Mind the lamps, he ordered silently as his seeds began to grow. They burn.

Vines wriggled around and past the lamps like green snakes, reaching with eager tendrils to snare human beings. Briar ducked a swinging punch from the nearest Viper and called three vines to trap the youth's arms: it wasn't that he couldn't or didn't want to punch back, but that Evvy came first. The smoky, garbage-scented air of the cellar changed as more vines sprouted and threw out leaves. Briar took a deep breath of cleaner air and faced the boy who had tried to punch him. It was Yoru, the short black Viper. He was now bound in a web of green ropes, gasping for breath. A bloodstained rag was wrapped around his forehead.
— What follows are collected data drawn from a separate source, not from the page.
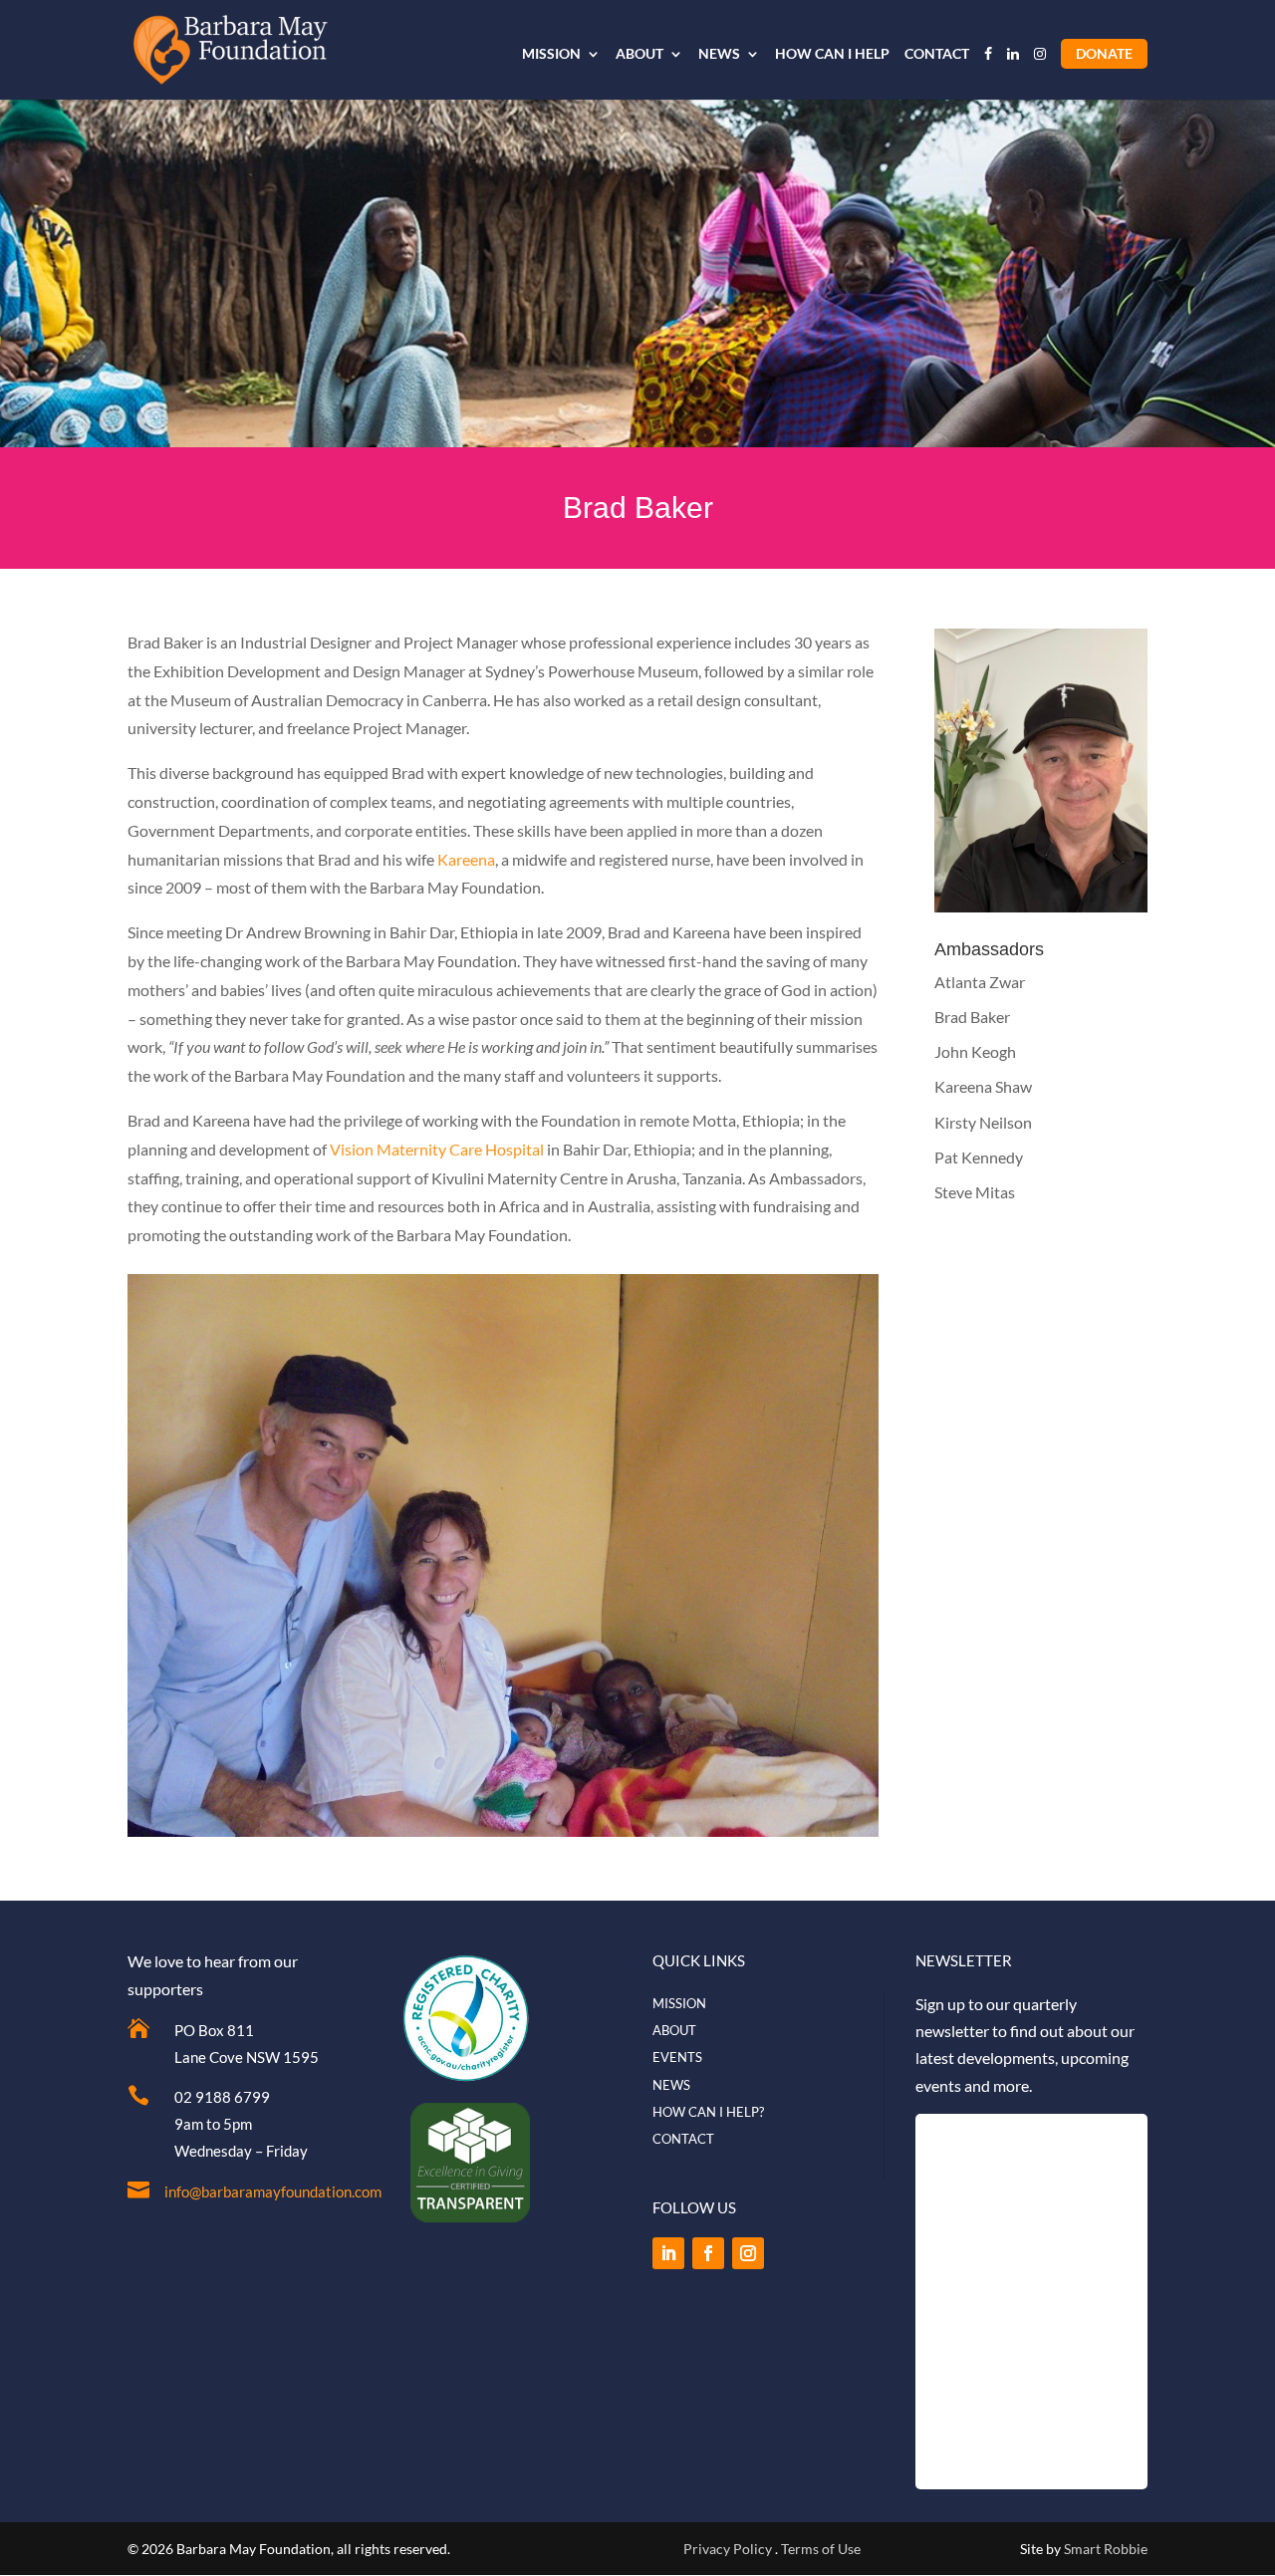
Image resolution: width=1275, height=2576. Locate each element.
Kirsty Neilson (983, 1122)
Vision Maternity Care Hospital (437, 1149)
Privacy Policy (727, 2548)
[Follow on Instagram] (748, 2253)
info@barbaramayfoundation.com (273, 2191)
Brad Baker (972, 1016)
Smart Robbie (1106, 2548)
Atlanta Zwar (979, 981)
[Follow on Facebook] (708, 2253)
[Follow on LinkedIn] (668, 2253)
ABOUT (639, 54)
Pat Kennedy (978, 1157)
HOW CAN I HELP (832, 54)
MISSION (551, 54)
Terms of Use (821, 2548)
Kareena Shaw (983, 1086)
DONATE (1104, 53)
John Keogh (975, 1051)
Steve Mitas (974, 1191)
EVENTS (677, 2057)
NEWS (719, 54)
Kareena (464, 859)
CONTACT (936, 54)
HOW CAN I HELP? (708, 2112)
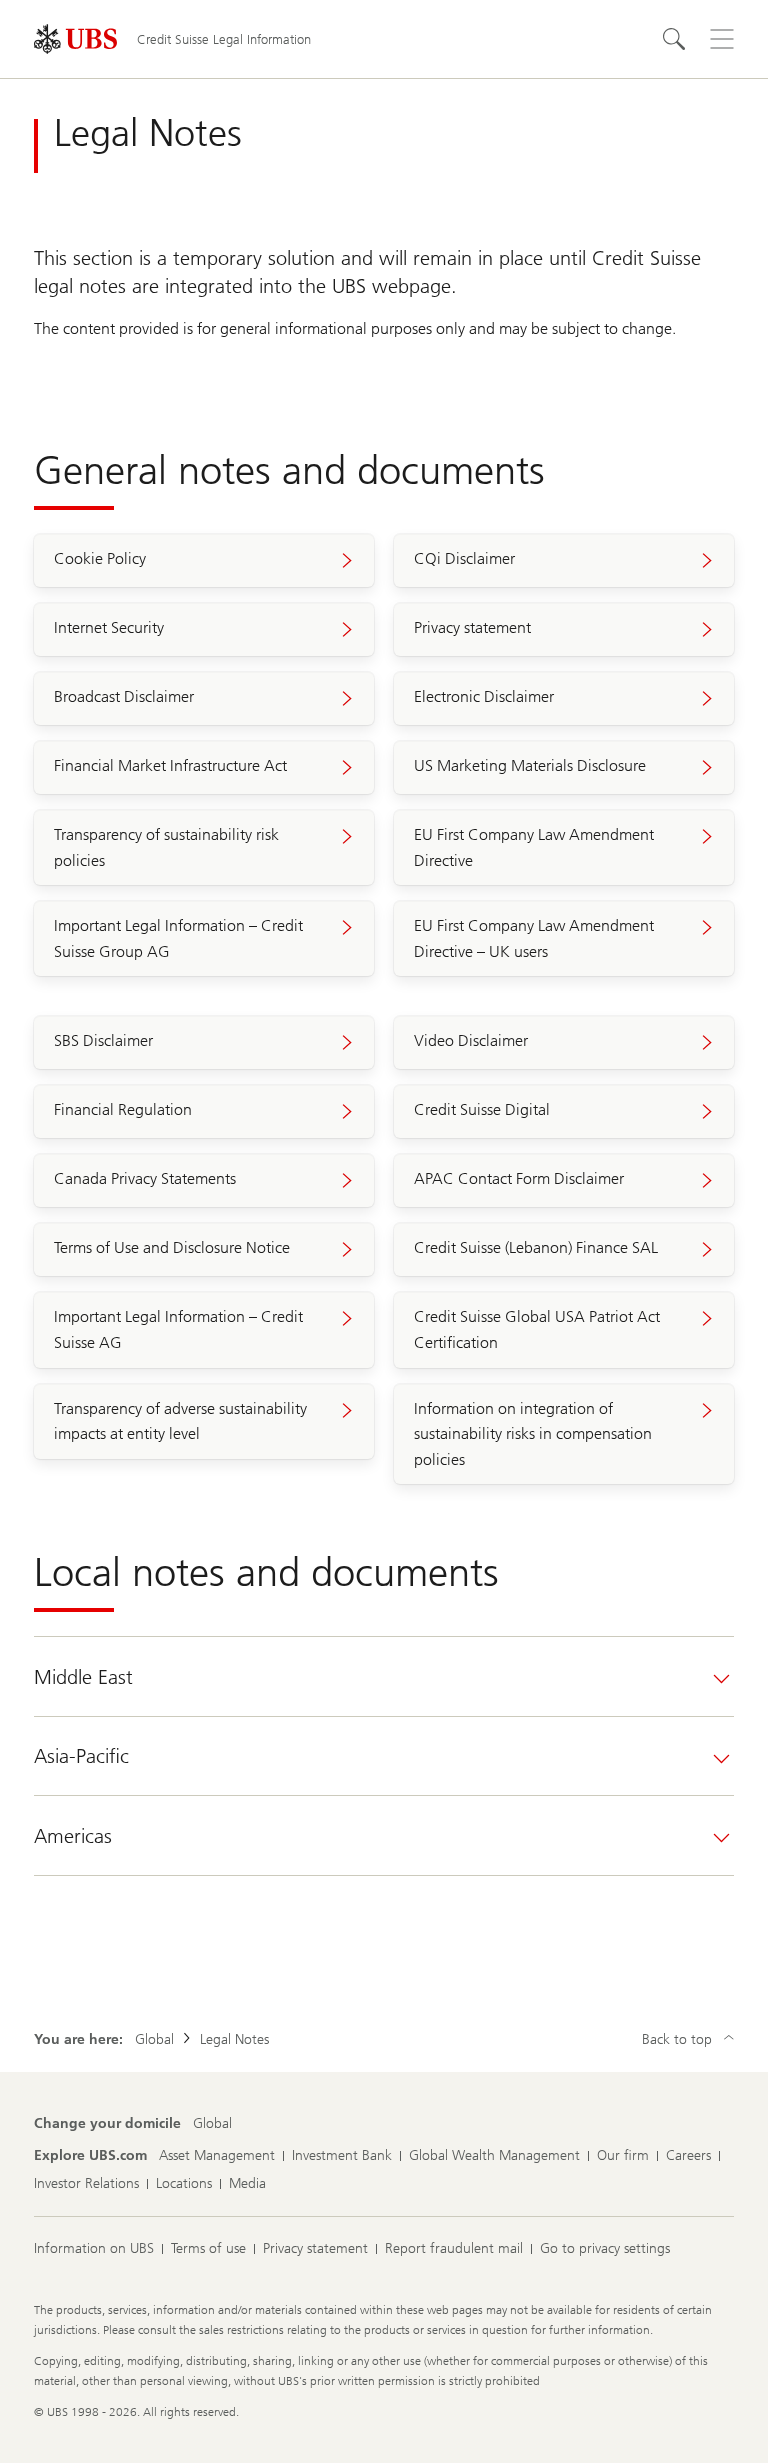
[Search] (674, 39)
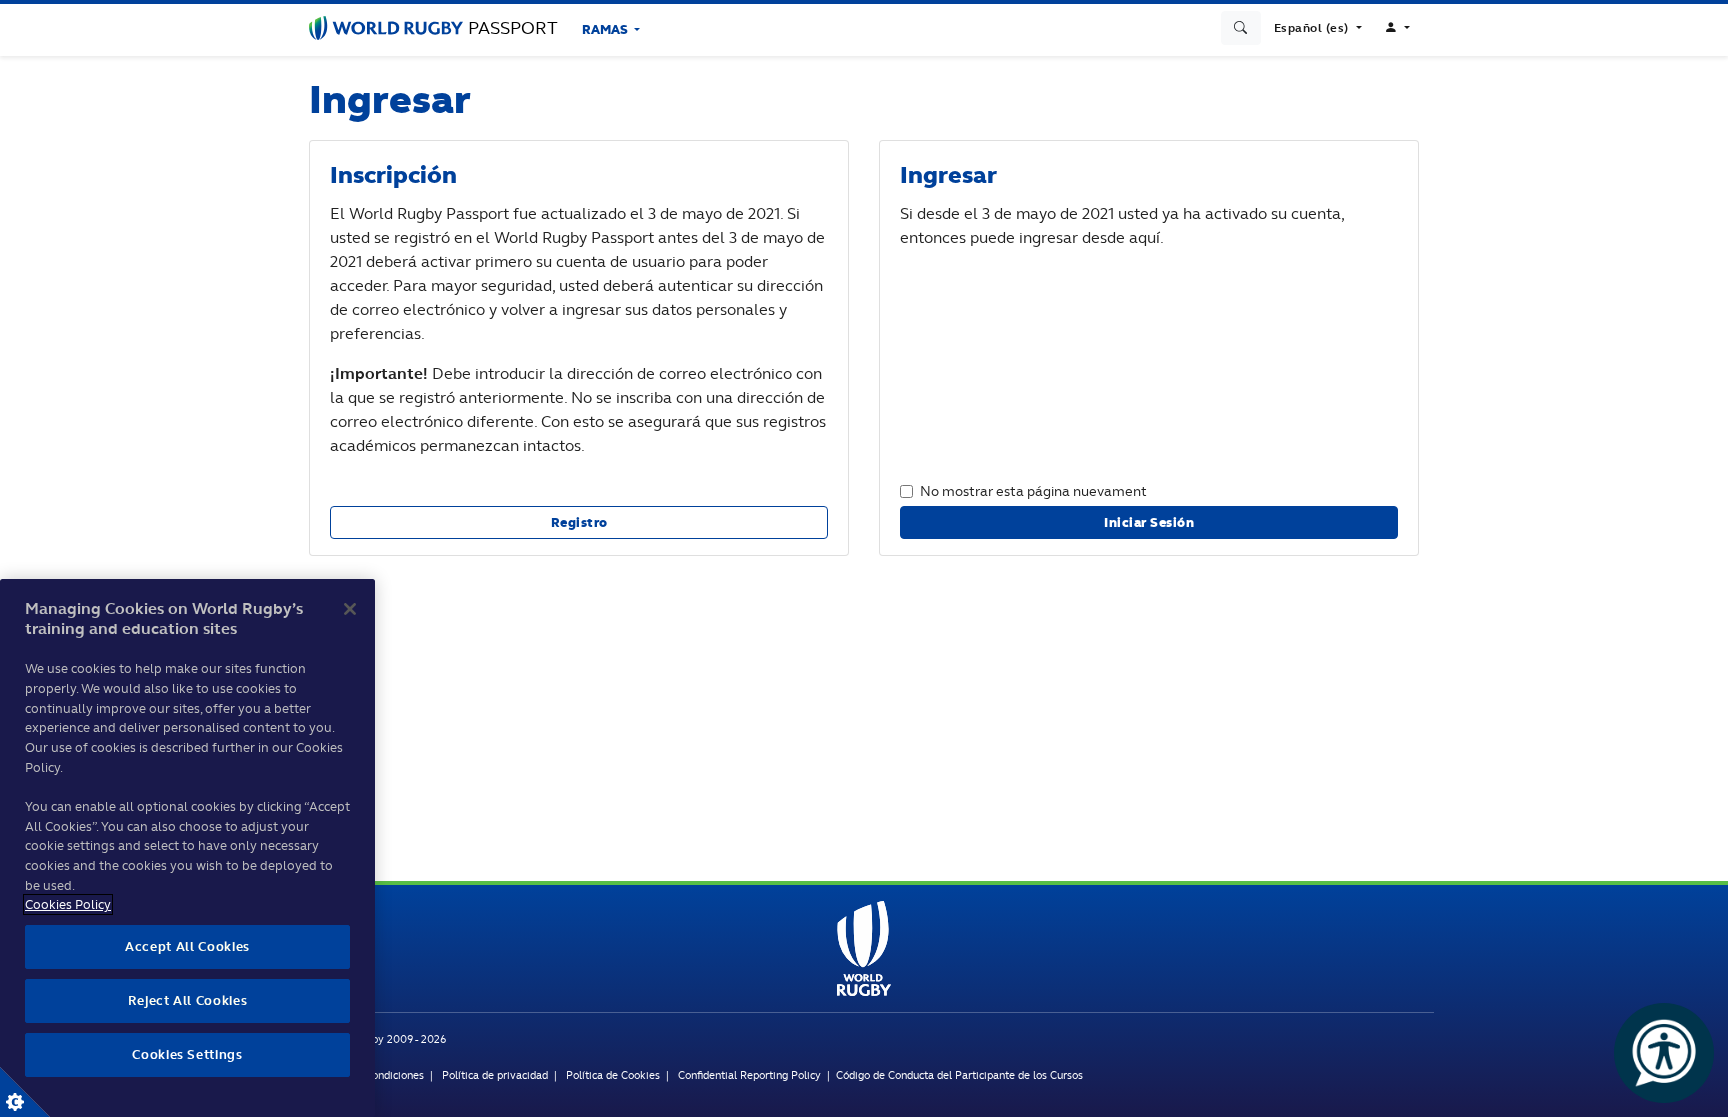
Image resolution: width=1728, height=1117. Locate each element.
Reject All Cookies (188, 1000)
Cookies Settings (25, 1092)
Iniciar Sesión (1149, 522)
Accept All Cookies (187, 946)
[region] (187, 848)
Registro (579, 522)
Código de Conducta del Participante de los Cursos (959, 1075)
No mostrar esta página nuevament (1033, 490)
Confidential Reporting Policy (751, 1075)
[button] (1318, 28)
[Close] (350, 609)
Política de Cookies (613, 1075)
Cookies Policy (68, 904)
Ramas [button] (606, 29)
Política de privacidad (495, 1075)
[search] (1241, 28)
Briar pulled away the stem that clutched Yoru's throat, letting him breathe. "Sorry to interrupt that war you started with the Gate Lords," he said with false good manners. "Tell me where Evvy is and I'll let you get back to it."

The other boy spat in his face. Briar grimaced, wiped the spittle on his sleeve, and ordered the vines to hang the Viper upside down. They grew, anchoring themselves on the posts that supported the building above, taking Yoru with them. Briar went to the next Viper, and the next. Those who didn't spit on him cursed him. By the time he'd reached the far door, the vines had borne fruit: a crop of dangling, trapped Vipers.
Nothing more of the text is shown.